I give credit for my skills in my work to the experiences I've had outside my work.
Short story long:
I'll start by saying that this is a judgment-free zone. Some of the stuff below is illegal, and if you're looking to sue me, then let's plug-in that legal text that says that any resemblance to actual events or actual persons, living or dead (or me) is purely coincidental. Ok? Then let's continue:
When I was six years old, I stole some of my dad’s branded swag from his job, and sold that in my neighborhood for 25¢ a piece. That’s how I made my first $5.
He was mad and explained how he could get in trouble, but instead of grounding me, he gave me an Oriental Trading magazine and told me I had a $200 budget. That’s the first time I had a budget to work with.
I could choose from a world of plastic Made in China wonders, but I ended up some glow in the dark ants, plastic samurai swords and fart-noise-making putty. I sold the shit outta those to my friends.
When I was 8, my sisters discovered my salesman skills, so they took advantage of it. They gave me their fundraising cakes from school to sell for them. I always secretly added an extra $1 markup for profit.
When I was 11, I started delivering newspapers, two years before I legally could. I did it under my next-door neighbor’s name (Thanks Rob!). He didn’t even earn commission for that. That's when I learned that you sometimes have to fake it to make it.

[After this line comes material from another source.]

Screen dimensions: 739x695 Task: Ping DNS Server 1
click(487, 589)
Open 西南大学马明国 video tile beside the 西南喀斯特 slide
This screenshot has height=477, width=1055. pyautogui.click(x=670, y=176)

At 14 I started downloading songs from Napster, created playlists, burned CD’s, designed and printed my own album covers, and distributed them in my high school. That's when I learned that design goes a long way.
At 16 I got my first legal job. My criminal days were over, and the aisles at K.B. Toys were neatly kept. Bratz dolls were huge, and I knew every detail about them. That’s where the money was at. That's when I learned to take advantage of buzz.
At 17, all businesses were getting connected to the world wide web. I learned how to certify LAN cables, and installed them at a Pharmaceutical company. That's when I learned the importance of staying on top of technology and innovation.
After that, I went to college to study Architecture. Materials were expensive, so I did everything I could for the extra cash – waited tables, installed light bulbs in parking garages, assisted truck drivers delivering industrial machinery, distributed promotional material. That's when I learned I need to fill my life with challenges.